Here is a listing; restate all of it exactly.

Start of Provided data

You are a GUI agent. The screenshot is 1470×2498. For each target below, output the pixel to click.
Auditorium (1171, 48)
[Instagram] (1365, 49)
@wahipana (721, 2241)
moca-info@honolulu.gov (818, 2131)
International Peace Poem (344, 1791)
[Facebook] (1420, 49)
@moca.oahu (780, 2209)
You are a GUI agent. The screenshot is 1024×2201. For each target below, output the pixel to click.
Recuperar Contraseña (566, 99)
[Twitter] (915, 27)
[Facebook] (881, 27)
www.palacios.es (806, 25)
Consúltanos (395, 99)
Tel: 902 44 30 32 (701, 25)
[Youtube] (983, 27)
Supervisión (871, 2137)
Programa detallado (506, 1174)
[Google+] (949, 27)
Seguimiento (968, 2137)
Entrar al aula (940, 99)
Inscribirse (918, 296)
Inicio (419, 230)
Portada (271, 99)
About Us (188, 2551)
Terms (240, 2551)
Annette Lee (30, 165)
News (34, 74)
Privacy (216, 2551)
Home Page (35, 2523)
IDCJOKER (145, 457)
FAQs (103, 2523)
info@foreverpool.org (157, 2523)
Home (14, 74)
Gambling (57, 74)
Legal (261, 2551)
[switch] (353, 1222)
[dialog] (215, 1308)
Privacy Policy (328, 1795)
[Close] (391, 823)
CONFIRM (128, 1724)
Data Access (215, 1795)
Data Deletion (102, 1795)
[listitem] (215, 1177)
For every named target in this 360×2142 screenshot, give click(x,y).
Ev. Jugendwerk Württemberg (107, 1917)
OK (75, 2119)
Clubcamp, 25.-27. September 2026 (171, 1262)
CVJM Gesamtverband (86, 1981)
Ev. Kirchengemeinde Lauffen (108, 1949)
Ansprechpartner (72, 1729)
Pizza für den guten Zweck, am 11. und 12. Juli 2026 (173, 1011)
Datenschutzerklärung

End of Provided data

## Written reply
You are a GUI agent. The screenshot is 1470×2498. For each target below, output the pixel to click.
Auditorium (1171, 48)
[Instagram] (1365, 49)
@wahipana (721, 2241)
moca-info@honolulu.gov (818, 2131)
International Peace Poem (344, 1791)
[Facebook] (1420, 49)
@moca.oahu (780, 2209)
You are a GUI agent. The screenshot is 1024×2201. For each target below, output the pixel to click.
Recuperar Contraseña (566, 99)
[Twitter] (915, 27)
[Facebook] (881, 27)
www.palacios.es (806, 25)
Consúltanos (395, 99)
Tel: 902 44 30 32 (701, 25)
[Youtube] (983, 27)
Supervisión (871, 2137)
Programa detallado (506, 1174)
[Google+] (949, 27)
Seguimiento (968, 2137)
Entrar al aula (940, 99)
Inscribirse (918, 296)
Inicio (419, 230)
Portada (271, 99)
About Us (188, 2551)
Terms (240, 2551)
Annette Lee (30, 165)
News (34, 74)
Privacy (216, 2551)
Home Page (35, 2523)
IDCJOKER (145, 457)
FAQs (103, 2523)
info@foreverpool.org (157, 2523)
Home (14, 74)
Gambling (57, 74)
Legal (261, 2551)
[switch] (353, 1222)
[dialog] (215, 1308)
Privacy Policy (328, 1795)
[Close] (391, 823)
CONFIRM (128, 1724)
Data Access (215, 1795)
Data Deletion (102, 1795)
[listitem] (215, 1177)
For every named target in this 360×2142 screenshot, give click(x,y).
Ev. Jugendwerk Württemberg (107, 1917)
OK (75, 2119)
Clubcamp, 25.-27. September 2026 (171, 1262)
CVJM Gesamtverband (86, 1981)
Ev. Kirchengemeinde Lauffen (108, 1949)
Ansprechpartner (72, 1729)
Pizza für den guten Zweck, am 11. und 12. Juli 2026 (173, 1011)
Datenschutzerklärung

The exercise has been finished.